以前の職場の部下の結婚式に招待される。スピーチや乾杯の音頭などの役割のない結婚式は気楽だが、その分緊張感がなくて物足りなくもある。仕事関係で結婚式に呼ばれるなどというのもおそらくこれが最後だろう。そもそも若い人も減り、結婚自体も減り、フォーマルな式をする人も減った。

新郎は、今は生まれ育った地元で小学校の先生をしているが、地元の友人を大切にする「マイルドヤンキー」的なところがあって、よくからかっていた。

ずいぶん前だが、大晦日の日に近所の激安スーパーで、地元の仲間たちと買い出しをしている姿を見たことがある。食材やお菓子や飲み物を買って、友達の家に集まって騒ぐのだろう。本人は、おそらく仲間内ではおぼっちゃまで勉強のできる存在なのだろうが、友達には本物のヤンキー風だったり、化粧もばっちりの女性もいて、なかなかバラエティに富んでいた。同質でないというのが地元の友達の良さだ。

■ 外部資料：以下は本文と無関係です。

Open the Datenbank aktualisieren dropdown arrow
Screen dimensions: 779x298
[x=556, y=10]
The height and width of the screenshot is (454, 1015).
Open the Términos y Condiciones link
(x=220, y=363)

結婚式でも、地元の友人たちが主役で、仲間で余興を受け持った。スピーチしたのは、小学校以来の親友だ。小学校に入学して、同じ鉛筆を使っていることから友達になったというエピソードは可愛らしい。明るく話していたが、原稿を持つ手がちょっとふるえている。(こういうとき周囲はほとんど気に留めていないのだが、本人はスピーチの出来が気になるものだ。あとでMVPでしたねと声をかけたら喜ばれた)

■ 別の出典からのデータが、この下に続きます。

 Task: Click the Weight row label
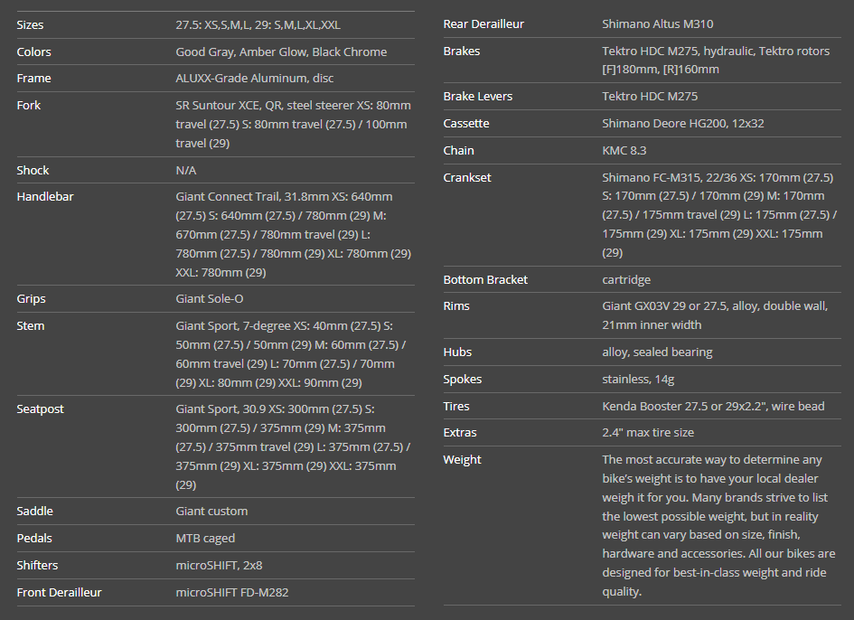coord(462,459)
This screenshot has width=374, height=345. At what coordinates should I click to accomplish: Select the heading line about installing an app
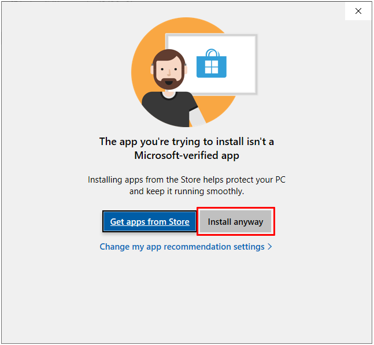(187, 142)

高校のバスケ部の友人、大学のバレー同好会の友人、以前の職場の仲間たち、そして今の小学校の同僚。「リア充」全開の人間関係が垣間見れて、とても楽しい会だった。一方、故郷を捨てて、学生時代の友達とのつきあいもない自分を振り返ると、ちょっと寂しいようなうらやましいような気にもなった。でも、それは自分の生き方の反映だから仕方がない。

それに今ネット社会だから、かつては表に出ることもなかった「マイノリティ」のリアルな声を聞き、勇気づけられることもある。恋人も友人もいないような生き方をしている人もいくらでもいるのだ。人生いろいろ。

結婚式の翌日、新郎から感謝の電話が入って、楽しく話ができた。主賓の時だって、こんな電話を受けたことはない。さすがの気配りだ。ただ昔からギャグセンスが合うためか、慕ってくれているような気もする。実家が土地持ちの彼に、こちらが食い詰めたらどんな仕事でもするから雇ってください、といういつもの冗談をいって電話を切った。